A statement on behalf of the advisory board of the women’s-, gender- and sexualities-studies program said the policy will compound existing inequities by placing the biggest burden on the lowest-paid members of the staff, who are disproportionately female and people of color.
“Many faculty, staff, and students will rightly fear risking their families’ safety by sending children to school or day care, and child care is likely to become increasingly difficult to find,” the statement, which was later removed, reportedly at the university’s request, said. “The potential loss of ‘efficiency’ or ‘productivity’ by employees who are parents with children at home is greatly outweighed by the risk of lost work if they or one of their dependents contracts Covid-19 because they were forced to put their children back in school.”

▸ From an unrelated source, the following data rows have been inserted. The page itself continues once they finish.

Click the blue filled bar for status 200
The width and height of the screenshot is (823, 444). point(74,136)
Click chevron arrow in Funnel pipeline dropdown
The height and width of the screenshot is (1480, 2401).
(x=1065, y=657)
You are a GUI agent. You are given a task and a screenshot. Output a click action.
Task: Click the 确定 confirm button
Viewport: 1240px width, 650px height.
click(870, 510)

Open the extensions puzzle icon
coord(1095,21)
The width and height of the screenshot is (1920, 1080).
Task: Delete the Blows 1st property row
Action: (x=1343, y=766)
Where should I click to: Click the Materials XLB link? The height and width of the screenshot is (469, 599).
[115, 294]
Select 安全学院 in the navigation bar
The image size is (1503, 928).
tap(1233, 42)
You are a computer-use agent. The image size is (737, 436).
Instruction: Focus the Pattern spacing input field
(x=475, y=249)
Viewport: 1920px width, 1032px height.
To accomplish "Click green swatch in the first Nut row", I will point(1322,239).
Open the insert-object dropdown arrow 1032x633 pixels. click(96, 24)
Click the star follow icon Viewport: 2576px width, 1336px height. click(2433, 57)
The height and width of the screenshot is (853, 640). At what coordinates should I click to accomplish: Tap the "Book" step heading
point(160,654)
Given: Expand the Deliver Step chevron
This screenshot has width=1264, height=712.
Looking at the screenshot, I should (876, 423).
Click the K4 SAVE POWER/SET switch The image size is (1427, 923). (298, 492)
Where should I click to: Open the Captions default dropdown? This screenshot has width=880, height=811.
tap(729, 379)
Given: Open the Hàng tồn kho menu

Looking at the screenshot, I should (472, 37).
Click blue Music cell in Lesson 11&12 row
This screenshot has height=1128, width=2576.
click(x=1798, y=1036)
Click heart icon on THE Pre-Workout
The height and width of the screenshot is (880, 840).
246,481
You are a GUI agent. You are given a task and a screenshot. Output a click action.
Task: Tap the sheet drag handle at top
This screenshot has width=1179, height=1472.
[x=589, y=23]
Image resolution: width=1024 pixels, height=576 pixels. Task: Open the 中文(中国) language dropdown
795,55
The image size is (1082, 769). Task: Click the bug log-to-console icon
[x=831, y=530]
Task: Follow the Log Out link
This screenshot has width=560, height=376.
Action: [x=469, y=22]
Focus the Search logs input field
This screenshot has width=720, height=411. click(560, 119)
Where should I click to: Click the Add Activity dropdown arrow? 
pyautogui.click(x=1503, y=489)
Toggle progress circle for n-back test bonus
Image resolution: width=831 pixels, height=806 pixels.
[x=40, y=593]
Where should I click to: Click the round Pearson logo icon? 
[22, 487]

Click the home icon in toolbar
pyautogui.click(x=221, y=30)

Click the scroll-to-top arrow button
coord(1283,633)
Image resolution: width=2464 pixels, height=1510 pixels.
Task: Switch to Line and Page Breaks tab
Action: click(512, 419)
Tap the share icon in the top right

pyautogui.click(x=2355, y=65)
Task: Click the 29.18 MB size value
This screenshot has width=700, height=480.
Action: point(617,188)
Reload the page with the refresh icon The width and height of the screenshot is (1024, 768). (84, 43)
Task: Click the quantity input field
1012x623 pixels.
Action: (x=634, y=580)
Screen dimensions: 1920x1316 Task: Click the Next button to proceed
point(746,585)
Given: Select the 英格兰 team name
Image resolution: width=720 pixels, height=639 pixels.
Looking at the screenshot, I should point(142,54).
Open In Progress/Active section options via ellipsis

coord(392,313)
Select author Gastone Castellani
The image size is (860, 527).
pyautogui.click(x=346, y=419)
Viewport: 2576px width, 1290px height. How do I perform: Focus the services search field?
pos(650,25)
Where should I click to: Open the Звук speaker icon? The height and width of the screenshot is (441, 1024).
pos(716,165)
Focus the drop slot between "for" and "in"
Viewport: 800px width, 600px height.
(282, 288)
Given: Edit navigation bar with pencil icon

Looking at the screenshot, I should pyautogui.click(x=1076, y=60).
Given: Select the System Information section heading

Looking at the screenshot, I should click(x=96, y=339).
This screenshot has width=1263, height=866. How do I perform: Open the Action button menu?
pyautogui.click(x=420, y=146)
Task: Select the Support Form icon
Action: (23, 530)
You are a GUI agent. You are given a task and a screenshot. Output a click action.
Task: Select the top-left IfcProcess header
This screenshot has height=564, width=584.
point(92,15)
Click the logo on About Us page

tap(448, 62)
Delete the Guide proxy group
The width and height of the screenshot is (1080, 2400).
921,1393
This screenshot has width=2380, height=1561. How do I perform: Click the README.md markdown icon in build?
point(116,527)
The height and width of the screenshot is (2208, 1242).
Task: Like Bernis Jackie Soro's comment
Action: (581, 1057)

Cathy McCLive,a tenured associate professor of history who has children in kindergarten and third grade, said in an interview that if she were forced to send her children back to school at this point, she and her husband would consider taking a short unpaid leave from work. That’s an option that lower-paid staff members don’t have, she said.
“This is a public-health crisis. It’s an economic crisis, and it’s a caregiving crisis,” she said. “We’re nowhere near the end of it.”